Beebug


Workshop

Author: Don Walton
Publisher: Acornsoft
Machine: BBC Model B

 
Published in Beebug Volume 4 Number 2

Workshop (Acornsoft)

Workshop is an attempt to produce a creative, open-ended educational program which will appeal to children. The scenario is, as the name implies, a workshop, where the child can manufacture different objects of its own design. Just like a real workshop the program begins by offering the child raw materials from which to work. There is a disc shape, a triangular shape, both with the usual unavoidable ragged edges, and a square, each in a different colour.

Any one of these shapes can be chosen and placed in the working area in the centre of the screen, Escape is pressed and the planning page is revealed with the chosen shape remaining in the working area. This is a very well-designed page which is easy to use.
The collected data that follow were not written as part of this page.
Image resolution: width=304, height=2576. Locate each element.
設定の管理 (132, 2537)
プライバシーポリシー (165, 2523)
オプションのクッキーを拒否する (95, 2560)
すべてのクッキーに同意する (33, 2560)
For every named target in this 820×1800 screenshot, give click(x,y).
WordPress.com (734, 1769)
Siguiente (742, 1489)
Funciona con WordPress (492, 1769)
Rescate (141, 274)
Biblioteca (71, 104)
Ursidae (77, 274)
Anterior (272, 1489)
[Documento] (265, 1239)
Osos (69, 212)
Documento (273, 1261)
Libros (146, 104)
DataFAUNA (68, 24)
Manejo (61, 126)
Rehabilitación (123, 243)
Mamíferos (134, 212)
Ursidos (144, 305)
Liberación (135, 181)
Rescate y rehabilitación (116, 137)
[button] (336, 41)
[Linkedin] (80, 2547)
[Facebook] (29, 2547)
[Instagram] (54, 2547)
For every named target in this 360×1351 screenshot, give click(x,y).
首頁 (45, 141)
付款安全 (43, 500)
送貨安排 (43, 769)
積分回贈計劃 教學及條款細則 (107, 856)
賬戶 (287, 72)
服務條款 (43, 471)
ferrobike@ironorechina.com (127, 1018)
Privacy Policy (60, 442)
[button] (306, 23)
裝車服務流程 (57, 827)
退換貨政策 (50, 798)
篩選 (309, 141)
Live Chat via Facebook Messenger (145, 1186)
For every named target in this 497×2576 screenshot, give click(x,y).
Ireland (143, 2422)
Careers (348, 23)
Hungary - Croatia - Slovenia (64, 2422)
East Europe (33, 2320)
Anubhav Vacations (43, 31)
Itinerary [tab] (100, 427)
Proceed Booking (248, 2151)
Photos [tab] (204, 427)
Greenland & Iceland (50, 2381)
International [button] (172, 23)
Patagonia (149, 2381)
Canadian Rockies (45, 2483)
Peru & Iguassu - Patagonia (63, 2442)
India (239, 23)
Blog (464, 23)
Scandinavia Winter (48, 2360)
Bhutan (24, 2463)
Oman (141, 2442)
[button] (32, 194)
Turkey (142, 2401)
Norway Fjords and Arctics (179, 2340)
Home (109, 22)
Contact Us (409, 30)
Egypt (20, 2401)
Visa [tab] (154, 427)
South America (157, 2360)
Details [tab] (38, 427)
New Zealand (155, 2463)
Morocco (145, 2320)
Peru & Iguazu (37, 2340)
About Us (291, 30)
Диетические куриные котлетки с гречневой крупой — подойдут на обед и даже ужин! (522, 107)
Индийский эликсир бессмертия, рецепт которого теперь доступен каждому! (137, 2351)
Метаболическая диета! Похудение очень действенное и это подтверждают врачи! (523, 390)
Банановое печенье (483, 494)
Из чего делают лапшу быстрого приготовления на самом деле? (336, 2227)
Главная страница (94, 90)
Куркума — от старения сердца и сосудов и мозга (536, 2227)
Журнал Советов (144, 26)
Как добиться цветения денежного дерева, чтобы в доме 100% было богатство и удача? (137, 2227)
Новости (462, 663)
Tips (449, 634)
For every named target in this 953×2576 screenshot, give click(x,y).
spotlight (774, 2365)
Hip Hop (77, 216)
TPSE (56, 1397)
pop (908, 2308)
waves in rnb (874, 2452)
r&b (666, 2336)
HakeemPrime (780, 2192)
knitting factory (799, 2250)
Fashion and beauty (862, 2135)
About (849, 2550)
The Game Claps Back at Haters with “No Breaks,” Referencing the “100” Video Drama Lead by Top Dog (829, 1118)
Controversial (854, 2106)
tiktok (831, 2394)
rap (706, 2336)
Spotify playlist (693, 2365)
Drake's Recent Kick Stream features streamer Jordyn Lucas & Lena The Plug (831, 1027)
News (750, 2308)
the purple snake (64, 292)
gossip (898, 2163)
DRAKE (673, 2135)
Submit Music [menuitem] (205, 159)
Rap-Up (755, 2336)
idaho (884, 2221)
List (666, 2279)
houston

With the 'tools' provided the shape can be, drilled, painted, 'NOTed', moved about, rotated, squashed, cut, glued to other pieces which you may have already shaped, and scaled. You may also choose to look at the sequence of work you have carried out so far.

Every workshop has its problems and this is no exception. It is questionable whether children will want to struggle with the limitations and idiosyncracies of this one. An example of these limitations is the scaling function. It doesn't enlarge and reduce smoothly in small increments, but tears off, or adds on, great chunks of material. If one is even slightly over enthusiastic with the reducing facility, the nice shape you have been using is reduced to a small rectangle or disappears altogether. A quick press on the enlarging key to remedy matters reveals that the original shape has gone. There is a somewhat similar effect if the enlarging key is overused.

The most serious limitation is the 'LOOK' option which shows you what you have done. At the beginning, this displays, rather nicely I thought, a set of icons showing the sequence of operations carried out so far. When the Return key is pressed the computer works through all the operations in turn. This is a cacophony of visual noise, the computer printing every screen which has been used in full detail, as fast as it can. There is no step through, or slow down facility, so it is virtually impossible to analyse the manufacturing process. Even if it was, it is impossible to edit it. There is only one solution to an unsatisfactory 'Workshop' product, scrap the whole assembly line and begin again.

It seems to me that this is a good idea wasted. It is like a very limited design program with a few crumbs of LOGO philosophy thrown in for good measure.

I would rather buy a good design package for my children. This would be easier to use and show them that creative design, using the computer, is a joy.